Antoine Johannot, known commonly as Tony Johannot, (1803—1852) was a French engraver, illustrator and painter.

Biography[edit]

He was born in Offenbach am Main on 9 November 1803. His father, François Johannot (1760?-1838), owned a silk factory in Germany, where the family had fled after the revocation of the Edict of Nantes. He was a painter who was involved in the development of lithography in France. The two older brothers of Tony, Charles and Alfred, were engravers, and Alfred also worked as a painter and drawer. Tony learnt engraving from his brothers and helped Alfred produce illustrations of books by James Fenimore Cooper and Walter Scott. Tony came to prefer wood engraving, but resumed etching during 1845.

His historical paintings were exhibited at the Salon of Paris for the first time during 1831.

He became an illustrator much prized for his elegance, his diversity, and the lively character of his drawings, which were converted to engravings either by himself or by such artists as Jacques Adrien Lavieille, Émile Montigneul and Alfred Revel. He was praised by Théophile Gautier:

Tony Johannot can be called, without fear of contradiction, the king of illustration. Only a few years ago, no novel, no poem could appear in print without an engraving in wood bearing his signature: such heroines of delicate frame, with the necks of swans, flowing hair, imperceptible foot, he has confided to the rice-paper! How many vagabonds in rags, knights armoured from head to foot, tarasques scaled and clawed, he has tossed upon the butter-coloured and canary-yellow covers of novels of the Middle Ages; all the poetry and all the literature, of both ancient and modern times, has passed through his hands: the Bible, Molière, Cervantes, Rousseau, Walter Scott, Lord Byron, Bernardin de Saint-Pierre, Goethe, Chateaubriand, Lamartine, Hugo: he has comprehended all. His drawings appear in all these admirable volumes, and not one seems out of place. By the sides of these sublime pages, of these harmonious verses, they are an ornament and no stain; whatever these diverse geniuses have dreamt, he has been able to recreate and pull bodily into his art.[1]

He died in Paris on 4 August 1852.

Gallery[edit]

Works[edit]

  • Magazines: Revue des Deux Mondes, L’Artiste, L'Illustration, Le Magasin Pittoresque.
  • Histoire du Roi de Bohême et de ses sept châteaux by Charles Nodier (1830).
  • Théatre complet of Eugène Scribe (1834) -- 2nd edition, chez Aimé André.
  • The Complete Works of Lord Byron (1835).
  • Œuvres illustrées of Molière (1835–1836).
  • Don Quichotte by Cervantes (1836–1837).
  • Paul et Virginie by Bernardin de Saint-Pierre (1838).
  • Manon Lescaut by Abbé Prévost (1839).
  • Les Français peints par eux-mêmes (1840–1842).
  • L'Âne mort by Jules Janin (1842).
  • Voyage où il vous plaira by Musset and Stahl, chez Hetzel (1843).
  • La Comédie humaine by Balzac, edition Furne (1842–1846).
  • La Bretagne ancienne et moderne by Pitre-Chevalier (1845).
  • Faust by Goethe (1847).
  • Raphaêl by Lamartine (1849–1850), Perrotin edition.
  • Œuvres illustrées of George Sand (1852–1856).
  • Jérôme Paturot à la recherche de la meilleure des républiques by Louis Reybaud, chez Michel Lévy frères (1849).

References[edit]

  1. ^ Théophile Gautier, article in La Presse, 16 June 1845. Reprinted in Portraits contemporains.

Bibliography[edit]

  • Aristide Marie, Alfred et Tony Johannot, peintres, graveurs et vignettistes, H. Floury, coll. « La Vie et l'art romantiques », Paris, 1925.
  • La Grande Encyclopédie (sous la direction d'André Berthelot) (tome 21)
  • Dictionnaire des illustrateurs, 1800-1914. Sous la direction de Marcus Osterwalder. Éditions Ides et Calendes, 1989. p. 538-539.
- - -
* Exercises *
a - Using the Tony Johannot article, answer each question:
(i) In what town was he born?
(ii) In what year were his historical paintings first exhibited at the Salon of Paris?
(iii) In what city did he die?
b - Name every magazine listed under Works in the Tony Johannot article.
c - From the Tony Johannot article, copy the passage that begins with "He was born" and ends after "etching during 1845.", replacing "silk factory" with "cotton mill".
Answer using only the Tony Johannot article.

* Rows of pointing data *
- - -
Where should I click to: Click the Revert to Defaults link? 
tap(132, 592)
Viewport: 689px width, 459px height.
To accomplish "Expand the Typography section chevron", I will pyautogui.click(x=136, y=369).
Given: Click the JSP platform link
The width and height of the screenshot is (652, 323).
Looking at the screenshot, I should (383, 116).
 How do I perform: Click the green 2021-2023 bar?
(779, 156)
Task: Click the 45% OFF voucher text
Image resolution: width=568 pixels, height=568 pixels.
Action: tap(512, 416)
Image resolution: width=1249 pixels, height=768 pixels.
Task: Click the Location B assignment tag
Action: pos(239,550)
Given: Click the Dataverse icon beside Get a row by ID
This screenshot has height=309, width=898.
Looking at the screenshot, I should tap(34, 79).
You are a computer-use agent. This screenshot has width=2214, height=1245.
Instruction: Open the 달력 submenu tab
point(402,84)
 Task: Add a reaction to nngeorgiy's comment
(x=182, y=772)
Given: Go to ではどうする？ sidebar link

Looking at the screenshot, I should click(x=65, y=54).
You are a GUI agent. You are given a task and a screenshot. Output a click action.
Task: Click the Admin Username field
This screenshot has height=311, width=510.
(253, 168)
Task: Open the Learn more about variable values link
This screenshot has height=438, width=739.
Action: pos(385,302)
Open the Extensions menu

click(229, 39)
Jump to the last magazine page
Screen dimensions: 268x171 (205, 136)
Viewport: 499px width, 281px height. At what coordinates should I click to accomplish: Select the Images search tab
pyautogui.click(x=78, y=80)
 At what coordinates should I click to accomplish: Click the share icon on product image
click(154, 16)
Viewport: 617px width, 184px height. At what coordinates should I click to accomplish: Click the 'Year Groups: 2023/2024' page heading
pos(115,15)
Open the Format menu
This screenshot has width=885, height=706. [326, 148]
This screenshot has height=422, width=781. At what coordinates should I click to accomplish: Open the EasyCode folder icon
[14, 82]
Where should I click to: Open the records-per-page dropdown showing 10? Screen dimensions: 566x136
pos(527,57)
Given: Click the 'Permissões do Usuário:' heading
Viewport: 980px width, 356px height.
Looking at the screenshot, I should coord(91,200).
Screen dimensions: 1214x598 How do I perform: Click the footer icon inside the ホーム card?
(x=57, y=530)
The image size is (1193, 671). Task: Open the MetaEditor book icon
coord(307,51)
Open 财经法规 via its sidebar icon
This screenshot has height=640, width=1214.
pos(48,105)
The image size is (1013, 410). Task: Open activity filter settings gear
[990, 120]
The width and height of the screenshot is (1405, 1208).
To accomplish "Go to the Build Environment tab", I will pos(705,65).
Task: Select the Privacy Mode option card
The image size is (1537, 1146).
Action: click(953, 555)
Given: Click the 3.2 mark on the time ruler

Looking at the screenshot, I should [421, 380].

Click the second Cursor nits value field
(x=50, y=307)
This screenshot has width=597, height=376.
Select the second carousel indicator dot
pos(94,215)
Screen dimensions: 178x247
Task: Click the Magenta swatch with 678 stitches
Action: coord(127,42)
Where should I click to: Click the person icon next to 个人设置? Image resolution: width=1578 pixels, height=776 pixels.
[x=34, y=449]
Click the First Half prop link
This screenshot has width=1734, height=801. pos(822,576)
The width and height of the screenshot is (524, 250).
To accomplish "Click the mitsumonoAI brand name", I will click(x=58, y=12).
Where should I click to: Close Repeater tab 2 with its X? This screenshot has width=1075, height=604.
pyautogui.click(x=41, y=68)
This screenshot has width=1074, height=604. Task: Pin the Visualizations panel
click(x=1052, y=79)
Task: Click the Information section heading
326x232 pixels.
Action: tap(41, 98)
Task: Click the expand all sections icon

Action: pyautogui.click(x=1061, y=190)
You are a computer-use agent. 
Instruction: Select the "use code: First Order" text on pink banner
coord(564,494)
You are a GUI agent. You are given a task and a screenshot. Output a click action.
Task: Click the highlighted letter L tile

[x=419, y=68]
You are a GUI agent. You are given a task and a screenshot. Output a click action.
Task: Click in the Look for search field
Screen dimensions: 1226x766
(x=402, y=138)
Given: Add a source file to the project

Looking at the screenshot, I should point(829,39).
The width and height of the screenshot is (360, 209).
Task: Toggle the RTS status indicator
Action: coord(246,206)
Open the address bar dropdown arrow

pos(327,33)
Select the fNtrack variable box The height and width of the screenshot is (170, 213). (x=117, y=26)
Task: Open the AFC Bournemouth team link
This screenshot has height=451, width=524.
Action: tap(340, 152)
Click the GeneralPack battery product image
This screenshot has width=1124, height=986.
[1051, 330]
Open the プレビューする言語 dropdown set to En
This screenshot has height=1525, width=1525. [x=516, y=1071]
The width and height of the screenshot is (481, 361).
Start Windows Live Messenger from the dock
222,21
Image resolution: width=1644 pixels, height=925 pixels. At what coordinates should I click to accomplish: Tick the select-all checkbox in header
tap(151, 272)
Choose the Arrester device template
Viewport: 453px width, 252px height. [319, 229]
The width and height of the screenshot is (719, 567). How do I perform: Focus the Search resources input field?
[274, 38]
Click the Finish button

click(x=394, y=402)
- - -
* Solutions in order *
a -
(i) Offenbach am Main
(ii) 1831
(iii) Paris

b - Revue des Deux Mondes, L’Artiste, L'Illustration, Le Magasin Pittoresque

c -
He was born in Offenbach am Main on 9 November 1803. His father, François Johannot (1760?-1838), owned a cotton mill in Germany, where the family had fled after the revocation of the Edict of Nantes. He was a painter who was involved in the development of lithography in France. The two older brothers of Tony, Charles and Alfred, were engravers, and Alfred also worked as a painter and drawer. Tony learnt engraving from his brothers and helped Alfred produce illustrations of books by James Fenimore Cooper and Walter Scott. Tony came to prefer wood engraving, but resumed etching during 1845.